The governor's big speech was the next morning at the weekly Minnesota Men's Breakfast. He talked education and then mentioned the three stadiums. The Gophers stadium is apparently a shoo-in. The Vikings may have to wait a year or so, he said. And the Minnesota Twins? "I think it has a good chance," he said. After 10 years of talking about it, let's hope so.

Rybak, on his first trip to Naples, was actually taking four days off. He brought along his wife, Megan O'Hara, and their two children. His major appearance was at a party to acquaint people with the Children's Capri Theater Arts Program in the historic Capri Theater in north Minneapolis.

On hand at the home of Brad Anderson, CEO of Best Buy Co., and his wife, Janet, was T. Mychael Rambo, a popular Minneapolis actor, singer and producer, who rode herd last summer on kids at a workshop in the Capri, an event that will be repeated this year.

Other VIPs from Minnesota included Tony Woodcock, president of the Minnesota Orchestra, and his wife, Virginia. They attended a musical reception for members of the Maestro Circle at the home of Gerry and Henrietta Rauenhorst.

Woodcock, a violinist before taking on management jobs, is looking forward to results of a study this fall concerning enlarging Orchestra Hall. The lobby will grow larger, he said, and he hopes to add a smaller hall and possibly a restaurant.

Incidentally, three orchestra members dazzled the crowd at Rauenhorsts'. They included Richard Marshall, coprincipal viola; Peter McGuire, violin, and Barbara Leibundguth, coprincipal flute.

Ah, the wine festival

Finally, there is Naples' winter wine festival, now the biggest charity wine event in the United States. This year, it raised $12.2 million for children's charities in Naples.

◆ **RAW DATA**:
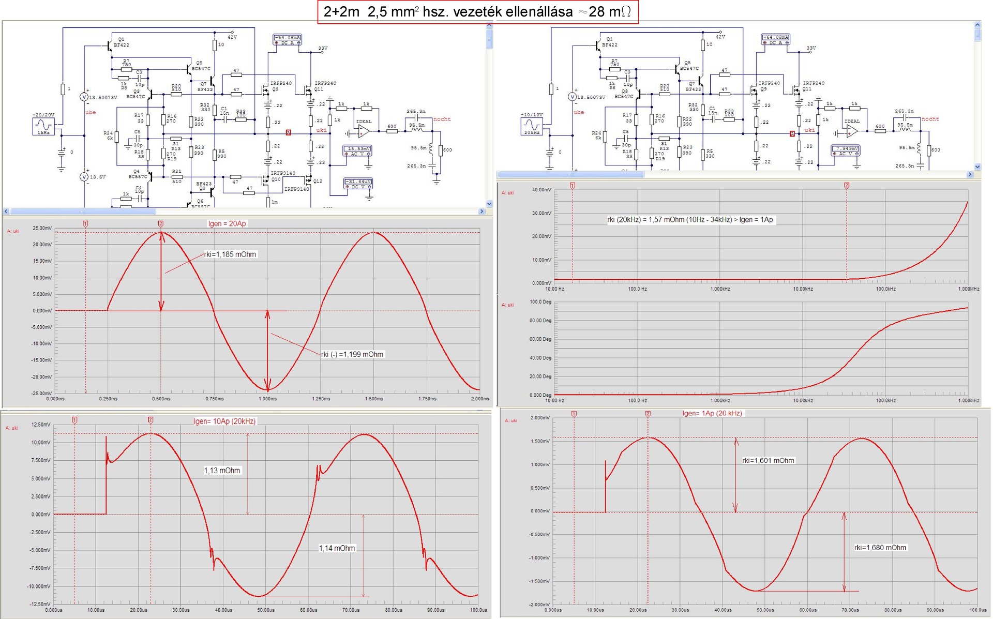Select the -31.64uV DC voltmeter
The height and width of the screenshot is (619, 993).
pos(358,184)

◆ **OBJECTIVE 1**: From the Naples society column, extract the passage that begins at the words "Other VIPs from" and stops after the words "and Henrietta Rauenhorst.".
◆ **OBJECTIVE 2**:
Answer these questions using the Naples society column.
(a) How many days off was Rybak taking on his first trip to Naples?
(b) What position does Tony Woodcock hold?
(c) How much did Naples' winter wine festival raise this year?

◆ **WRITTEN SOLUTION 1**:
Other VIPs from Minnesota included Tony Woodcock, president of the Minnesota Orchestra, and his wife, Virginia. They attended a musical reception for members of the Maestro Circle at the home of Gerry and Henrietta Rauenhorst.

◆ **WRITTEN SOLUTION 2**:
(a) Four days.
(b) He is president of the Minnesota Orchestra.
(c) $12.2 million, for children's charities in Naples.